Will allocate AM container, with 896 MB memory including 384 MB overhead日志可以看到,AM占用了896 MB内存,除掉384 MB的overhead内存,实际上只有512 MB,即spark.yarn.am.memory的默认值,另外可以看到YARN集群有4个NodeManager,每个container最多有106496 MB内存。

Yarn AM launch context启动了一个Java进程,设置的JVM内存为512m,见/bin/java -server -Xmx512m

这里为什么会取默认值呢?查看打印上面这行日志的代码,见org.apache.spark.deploy.yarn.Client:

  private def verifyClusterResources(newAppResponse: GetNewApplicationResponse): Unit = {
val maxMem = newAppResponse.getMaximumResourceCapability().getMemory()
logInfo("Verifying our application has not requested more than the maximum " +
s"memory capability of the cluster ($maxMem MB per container)")
val executorMem = args.executorMemory + executorMemoryOverhead
if (executorMem > maxMem) {
throw new IllegalArgumentException(s"Required executor memory (${args.executorMemory}" +
s"+$executorMemoryOverhead MB) is above the max threshold ($maxMem MB) of this cluster!")
}
val amMem = args.amMemory + amMemoryOverhead
if (amMem > maxMem) {
throw new IllegalArgumentException(s"Required AM memory (${args.amMemory}" +
s"+$amMemoryOverhead MB) is above the max threshold ($maxMem MB) of this cluster!")
}
logInfo("Will allocate AM container, with %d MB memory including %d MB overhead".format(
amMem,
amMemoryOverhead))
}

args.amMemory来自ClientArguments类,这个类中会校验输出参数:

  private def validateArgs(): Unit = {
if (numExecutors <= 0) {
throw new IllegalArgumentException(
"You must specify at least 1 executor!\n" + getUsageMessage())
}
if (executorCores < sparkConf.getInt("spark.task.cpus", 1)) {
throw new SparkException("Executor cores must not be less than " +
"spark.task.cpus.")
}
if (isClusterMode) {
for (key <- Seq(amMemKey, amMemOverheadKey, amCoresKey)) {
if (sparkConf.contains(key)) {
println(s"$key is set but does not apply in cluster mode.")
}
}
amMemory = driverMemory
amCores = driverCores
} else {
for (key <- Seq(driverMemOverheadKey, driverCoresKey)) {
if (sparkConf.contains(key)) {
println(s"$key is set but does not apply in client mode.")
}
}
sparkConf.getOption(amMemKey)
.map(Utils.memoryStringToMb)
.foreach { mem => amMemory = mem }
sparkConf.getOption(amCoresKey)
.map(_.toInt)
.foreach { cores => amCores = cores }
}
}

从上面代码可以看到当 isClusterMode 为true时,则args.amMemory值为driverMemory的值;否则,则从spark.yarn.am.memory中取,如果没有设置该属性,则取默认值512m。isClusterMode 为true的条件是 userClass 不为空,def isClusterMode: Boolean = userClass != null,即输出参数需要有--class参数,而从下面日志可以看到ClientArguments的输出参数中并没有该参数。
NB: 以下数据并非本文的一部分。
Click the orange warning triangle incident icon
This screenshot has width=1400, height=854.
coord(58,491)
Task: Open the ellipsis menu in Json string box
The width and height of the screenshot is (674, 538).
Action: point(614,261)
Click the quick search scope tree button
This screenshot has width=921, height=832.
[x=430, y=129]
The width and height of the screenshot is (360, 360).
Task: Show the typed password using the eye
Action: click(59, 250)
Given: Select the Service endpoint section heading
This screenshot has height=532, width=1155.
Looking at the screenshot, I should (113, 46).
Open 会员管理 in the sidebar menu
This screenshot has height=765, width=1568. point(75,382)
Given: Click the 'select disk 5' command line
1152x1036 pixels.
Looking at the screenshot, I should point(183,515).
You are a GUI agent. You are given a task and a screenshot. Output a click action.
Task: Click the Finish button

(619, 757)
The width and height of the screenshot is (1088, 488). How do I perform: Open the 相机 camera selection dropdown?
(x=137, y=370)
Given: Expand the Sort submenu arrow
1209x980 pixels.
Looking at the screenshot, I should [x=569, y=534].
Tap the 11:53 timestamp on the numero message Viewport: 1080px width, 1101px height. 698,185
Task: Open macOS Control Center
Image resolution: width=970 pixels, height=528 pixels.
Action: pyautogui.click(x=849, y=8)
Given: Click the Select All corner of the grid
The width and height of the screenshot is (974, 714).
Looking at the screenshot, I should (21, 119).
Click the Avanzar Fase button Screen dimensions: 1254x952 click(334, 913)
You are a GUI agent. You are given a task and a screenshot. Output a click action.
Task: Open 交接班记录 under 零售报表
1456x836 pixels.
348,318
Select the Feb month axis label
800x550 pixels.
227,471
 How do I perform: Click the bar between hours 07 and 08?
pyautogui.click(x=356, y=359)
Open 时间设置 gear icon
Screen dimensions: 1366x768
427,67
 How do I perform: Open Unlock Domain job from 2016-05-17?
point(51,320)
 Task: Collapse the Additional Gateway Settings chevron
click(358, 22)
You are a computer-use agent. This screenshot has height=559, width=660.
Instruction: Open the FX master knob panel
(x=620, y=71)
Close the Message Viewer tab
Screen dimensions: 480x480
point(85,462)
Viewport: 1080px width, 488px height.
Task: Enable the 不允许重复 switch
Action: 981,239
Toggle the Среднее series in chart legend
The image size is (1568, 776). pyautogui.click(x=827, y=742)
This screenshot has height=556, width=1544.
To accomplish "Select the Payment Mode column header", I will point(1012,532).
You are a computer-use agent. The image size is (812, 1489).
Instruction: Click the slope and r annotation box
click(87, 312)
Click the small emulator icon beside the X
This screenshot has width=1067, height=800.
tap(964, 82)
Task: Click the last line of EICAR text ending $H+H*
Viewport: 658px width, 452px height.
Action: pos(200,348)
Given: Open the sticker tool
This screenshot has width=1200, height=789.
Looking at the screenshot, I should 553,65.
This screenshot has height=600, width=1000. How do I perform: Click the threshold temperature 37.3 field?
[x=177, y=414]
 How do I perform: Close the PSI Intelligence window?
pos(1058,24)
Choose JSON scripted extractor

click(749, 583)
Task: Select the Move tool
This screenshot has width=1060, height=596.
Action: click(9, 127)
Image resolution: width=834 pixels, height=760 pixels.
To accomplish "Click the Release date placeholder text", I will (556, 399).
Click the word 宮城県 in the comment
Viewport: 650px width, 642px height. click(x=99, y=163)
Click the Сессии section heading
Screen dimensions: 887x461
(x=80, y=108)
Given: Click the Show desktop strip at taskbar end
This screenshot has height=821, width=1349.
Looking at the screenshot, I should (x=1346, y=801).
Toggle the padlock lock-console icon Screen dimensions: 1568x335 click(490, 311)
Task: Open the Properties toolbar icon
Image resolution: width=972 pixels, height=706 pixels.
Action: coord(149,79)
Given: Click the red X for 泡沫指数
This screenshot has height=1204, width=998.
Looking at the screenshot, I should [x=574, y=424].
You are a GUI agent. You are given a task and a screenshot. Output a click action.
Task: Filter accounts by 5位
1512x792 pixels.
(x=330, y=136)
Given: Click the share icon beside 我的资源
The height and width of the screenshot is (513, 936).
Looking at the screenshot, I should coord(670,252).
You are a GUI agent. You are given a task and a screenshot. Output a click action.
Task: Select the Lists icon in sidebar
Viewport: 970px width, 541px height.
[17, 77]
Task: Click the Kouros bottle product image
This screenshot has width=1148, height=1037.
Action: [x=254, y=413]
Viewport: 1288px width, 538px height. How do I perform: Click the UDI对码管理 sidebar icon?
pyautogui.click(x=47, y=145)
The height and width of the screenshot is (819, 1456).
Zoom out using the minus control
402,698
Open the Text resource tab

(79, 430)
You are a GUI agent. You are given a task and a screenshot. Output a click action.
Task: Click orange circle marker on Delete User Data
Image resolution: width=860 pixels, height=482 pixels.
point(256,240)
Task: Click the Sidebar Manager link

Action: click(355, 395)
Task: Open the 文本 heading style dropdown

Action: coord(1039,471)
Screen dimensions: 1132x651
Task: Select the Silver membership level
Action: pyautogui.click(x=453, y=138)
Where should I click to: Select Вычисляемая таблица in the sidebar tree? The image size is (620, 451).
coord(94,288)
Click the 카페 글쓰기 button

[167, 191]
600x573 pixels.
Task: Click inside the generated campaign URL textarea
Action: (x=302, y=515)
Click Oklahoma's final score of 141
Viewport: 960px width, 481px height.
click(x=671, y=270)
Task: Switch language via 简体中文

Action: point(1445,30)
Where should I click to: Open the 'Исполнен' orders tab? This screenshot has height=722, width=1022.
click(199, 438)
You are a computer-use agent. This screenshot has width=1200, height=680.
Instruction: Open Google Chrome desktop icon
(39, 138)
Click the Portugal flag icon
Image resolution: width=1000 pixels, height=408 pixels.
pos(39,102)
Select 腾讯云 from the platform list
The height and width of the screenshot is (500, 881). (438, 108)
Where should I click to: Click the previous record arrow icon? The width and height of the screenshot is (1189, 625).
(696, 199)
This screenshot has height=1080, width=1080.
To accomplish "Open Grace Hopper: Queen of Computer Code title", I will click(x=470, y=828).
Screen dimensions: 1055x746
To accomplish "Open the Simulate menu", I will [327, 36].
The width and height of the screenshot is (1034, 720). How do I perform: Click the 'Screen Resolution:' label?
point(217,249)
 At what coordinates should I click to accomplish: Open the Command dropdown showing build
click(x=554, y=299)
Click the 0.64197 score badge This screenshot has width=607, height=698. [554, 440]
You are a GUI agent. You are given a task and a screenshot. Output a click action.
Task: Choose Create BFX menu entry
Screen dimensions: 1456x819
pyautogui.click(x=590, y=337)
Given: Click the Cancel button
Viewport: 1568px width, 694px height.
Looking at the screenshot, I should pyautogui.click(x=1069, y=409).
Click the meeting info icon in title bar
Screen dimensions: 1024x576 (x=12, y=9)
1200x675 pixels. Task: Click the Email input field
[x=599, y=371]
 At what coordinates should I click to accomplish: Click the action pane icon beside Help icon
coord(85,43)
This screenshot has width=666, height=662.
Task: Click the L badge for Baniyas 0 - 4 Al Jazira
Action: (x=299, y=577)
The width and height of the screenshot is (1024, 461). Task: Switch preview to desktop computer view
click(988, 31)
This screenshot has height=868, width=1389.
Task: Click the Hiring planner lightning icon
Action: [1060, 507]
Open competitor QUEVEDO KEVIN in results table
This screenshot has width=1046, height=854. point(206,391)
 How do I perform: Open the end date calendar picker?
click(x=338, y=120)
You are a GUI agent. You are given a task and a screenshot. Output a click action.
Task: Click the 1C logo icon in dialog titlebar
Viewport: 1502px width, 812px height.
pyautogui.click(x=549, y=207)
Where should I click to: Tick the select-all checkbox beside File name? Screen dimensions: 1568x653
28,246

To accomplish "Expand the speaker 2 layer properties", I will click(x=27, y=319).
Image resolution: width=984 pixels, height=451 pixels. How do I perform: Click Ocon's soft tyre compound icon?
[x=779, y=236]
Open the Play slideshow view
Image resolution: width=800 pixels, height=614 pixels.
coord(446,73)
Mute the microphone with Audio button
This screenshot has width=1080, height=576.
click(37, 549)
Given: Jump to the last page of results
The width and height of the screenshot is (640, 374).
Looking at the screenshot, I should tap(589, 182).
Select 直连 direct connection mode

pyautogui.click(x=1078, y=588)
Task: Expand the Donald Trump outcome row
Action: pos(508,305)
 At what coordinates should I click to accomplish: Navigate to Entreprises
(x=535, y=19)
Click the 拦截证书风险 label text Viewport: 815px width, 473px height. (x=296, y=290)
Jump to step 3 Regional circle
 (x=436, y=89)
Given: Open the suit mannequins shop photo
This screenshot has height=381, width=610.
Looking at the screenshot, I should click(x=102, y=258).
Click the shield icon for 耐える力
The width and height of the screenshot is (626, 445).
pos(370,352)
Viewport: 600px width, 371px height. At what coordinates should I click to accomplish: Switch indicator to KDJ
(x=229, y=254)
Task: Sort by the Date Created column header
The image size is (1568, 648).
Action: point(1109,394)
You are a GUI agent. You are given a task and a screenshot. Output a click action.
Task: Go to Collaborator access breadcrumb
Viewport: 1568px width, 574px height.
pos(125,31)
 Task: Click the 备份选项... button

15/06/08 13:57:04 DEBUG YarnClientSchedulerBackend: ClientArguments called with: --arg bj03-bi-pro-hdpnamenn:51568 --num-executors 4 --num-executors 4 --executor-memory 3g --executor-memory 3g --executor-cores 4 --executor-cores 4 --name Spark Pi

故,要想设置AM申请的内存值,要么使用cluster模式,要么在client模式中,是有--conf手动设置spark.yarn.am.memory属性,例如:

spark-submit --class org.apache.spark.examples.SparkPi \
--master yarn-client \
--num-executors 4 \
--driver-memory 2g \
--executor-memory 3g \
--executor-cores 4 \
--conf spark.yarn.am.memory=1024m \
/usr/lib/spark/lib/spark-examples-1.3.0-cdh5.4.0-hadoop2.6.0-cdh5.4.0.jar \
100000

打开YARN管理界面,可以看到:

a. Spark Pi 应用启动了5个Container,使用了18G内存、5个CPU core

b. YARN为AM启动了一个Container,占用内存为2048M

c. YARN启动了4个Container运行任务,每一个Container占用内存为4096M

为什么会是2G +4G *4=18G呢?第一个Container只申请了2G内存,是因为我们的程序只为AM申请了512m内存,而yarn.scheduler.minimum-allocation-mb参数决定了最少要申请2G内存。至于其余的Container,我们设置了executor-memory内存为3G,为什么每一个Container占用内存为4096M呢?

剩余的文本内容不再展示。